*** The input ***
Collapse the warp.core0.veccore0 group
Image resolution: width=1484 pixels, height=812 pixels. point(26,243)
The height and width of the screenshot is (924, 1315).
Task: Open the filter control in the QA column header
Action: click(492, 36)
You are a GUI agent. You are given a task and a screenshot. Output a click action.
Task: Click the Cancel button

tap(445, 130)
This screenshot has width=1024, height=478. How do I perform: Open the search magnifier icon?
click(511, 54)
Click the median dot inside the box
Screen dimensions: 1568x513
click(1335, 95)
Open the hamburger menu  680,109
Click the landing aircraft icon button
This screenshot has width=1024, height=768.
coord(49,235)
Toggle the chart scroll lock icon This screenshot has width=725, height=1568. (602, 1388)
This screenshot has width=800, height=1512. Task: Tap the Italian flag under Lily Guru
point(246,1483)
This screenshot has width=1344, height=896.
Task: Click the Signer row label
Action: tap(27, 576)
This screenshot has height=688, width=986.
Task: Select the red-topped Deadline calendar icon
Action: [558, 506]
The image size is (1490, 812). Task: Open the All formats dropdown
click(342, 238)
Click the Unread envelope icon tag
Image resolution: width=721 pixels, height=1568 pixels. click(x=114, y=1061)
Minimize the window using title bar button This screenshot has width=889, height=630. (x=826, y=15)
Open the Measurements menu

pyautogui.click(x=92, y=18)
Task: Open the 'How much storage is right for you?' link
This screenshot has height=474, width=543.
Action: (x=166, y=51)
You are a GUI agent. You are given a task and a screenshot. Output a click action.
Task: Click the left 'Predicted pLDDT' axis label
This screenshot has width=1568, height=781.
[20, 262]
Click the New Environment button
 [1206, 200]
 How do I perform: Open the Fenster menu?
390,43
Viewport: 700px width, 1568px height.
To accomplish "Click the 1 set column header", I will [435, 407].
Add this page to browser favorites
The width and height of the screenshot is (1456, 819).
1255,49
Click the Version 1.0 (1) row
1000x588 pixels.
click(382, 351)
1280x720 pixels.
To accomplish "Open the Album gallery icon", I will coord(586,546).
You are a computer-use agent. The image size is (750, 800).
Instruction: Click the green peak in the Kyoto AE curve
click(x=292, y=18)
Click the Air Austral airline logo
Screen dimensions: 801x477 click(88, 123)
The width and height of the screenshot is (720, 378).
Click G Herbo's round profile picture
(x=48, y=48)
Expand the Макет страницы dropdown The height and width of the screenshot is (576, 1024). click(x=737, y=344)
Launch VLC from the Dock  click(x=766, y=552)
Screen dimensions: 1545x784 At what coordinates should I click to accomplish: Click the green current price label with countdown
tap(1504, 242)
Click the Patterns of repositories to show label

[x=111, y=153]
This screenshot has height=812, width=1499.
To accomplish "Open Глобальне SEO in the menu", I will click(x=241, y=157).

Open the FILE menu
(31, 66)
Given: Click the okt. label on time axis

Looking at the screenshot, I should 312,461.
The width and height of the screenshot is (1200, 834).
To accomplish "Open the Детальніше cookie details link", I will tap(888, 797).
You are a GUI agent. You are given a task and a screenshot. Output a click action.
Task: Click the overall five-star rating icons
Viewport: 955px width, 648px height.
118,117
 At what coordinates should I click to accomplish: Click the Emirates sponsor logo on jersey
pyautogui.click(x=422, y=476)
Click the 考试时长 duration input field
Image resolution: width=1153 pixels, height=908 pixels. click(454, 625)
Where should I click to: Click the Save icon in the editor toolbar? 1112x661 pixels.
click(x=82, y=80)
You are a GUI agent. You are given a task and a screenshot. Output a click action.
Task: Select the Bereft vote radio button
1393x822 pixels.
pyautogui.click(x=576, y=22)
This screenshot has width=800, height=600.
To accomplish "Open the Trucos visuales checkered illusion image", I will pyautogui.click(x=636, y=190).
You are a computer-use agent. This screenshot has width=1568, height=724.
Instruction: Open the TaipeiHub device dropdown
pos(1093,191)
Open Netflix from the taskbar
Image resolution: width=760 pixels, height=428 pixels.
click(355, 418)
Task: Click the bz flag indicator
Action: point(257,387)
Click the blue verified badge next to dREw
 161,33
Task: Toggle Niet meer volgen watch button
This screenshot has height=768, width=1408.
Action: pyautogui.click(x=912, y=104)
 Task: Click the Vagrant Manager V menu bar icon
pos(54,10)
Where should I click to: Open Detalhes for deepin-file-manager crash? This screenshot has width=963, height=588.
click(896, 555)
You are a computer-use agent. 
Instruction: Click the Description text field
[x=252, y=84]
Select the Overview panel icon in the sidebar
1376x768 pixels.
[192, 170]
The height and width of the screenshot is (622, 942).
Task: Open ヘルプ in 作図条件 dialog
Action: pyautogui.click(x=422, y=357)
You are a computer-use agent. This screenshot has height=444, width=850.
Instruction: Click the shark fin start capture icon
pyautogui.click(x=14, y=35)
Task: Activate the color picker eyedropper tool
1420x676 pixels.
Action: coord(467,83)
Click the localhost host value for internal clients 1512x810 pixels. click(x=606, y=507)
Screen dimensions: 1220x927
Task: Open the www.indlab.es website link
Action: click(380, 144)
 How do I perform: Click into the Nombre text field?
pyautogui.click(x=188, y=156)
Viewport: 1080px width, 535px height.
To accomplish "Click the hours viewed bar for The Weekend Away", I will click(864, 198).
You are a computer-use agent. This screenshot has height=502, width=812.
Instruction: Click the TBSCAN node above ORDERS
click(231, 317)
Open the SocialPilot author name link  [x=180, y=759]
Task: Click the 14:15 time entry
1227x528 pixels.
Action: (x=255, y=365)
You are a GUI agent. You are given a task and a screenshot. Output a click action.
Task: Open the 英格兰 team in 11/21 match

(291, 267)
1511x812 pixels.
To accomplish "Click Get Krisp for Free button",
*** End of The input ***
#### [Task to complete]
In the entries above, some lines hold the string "Toggle". Copy each of them.

#### [Exercise output]
Toggle the chart scroll lock icon This screenshot has width=725, height=1568. (602, 1388)
Task: Toggle Niet meer volgen watch button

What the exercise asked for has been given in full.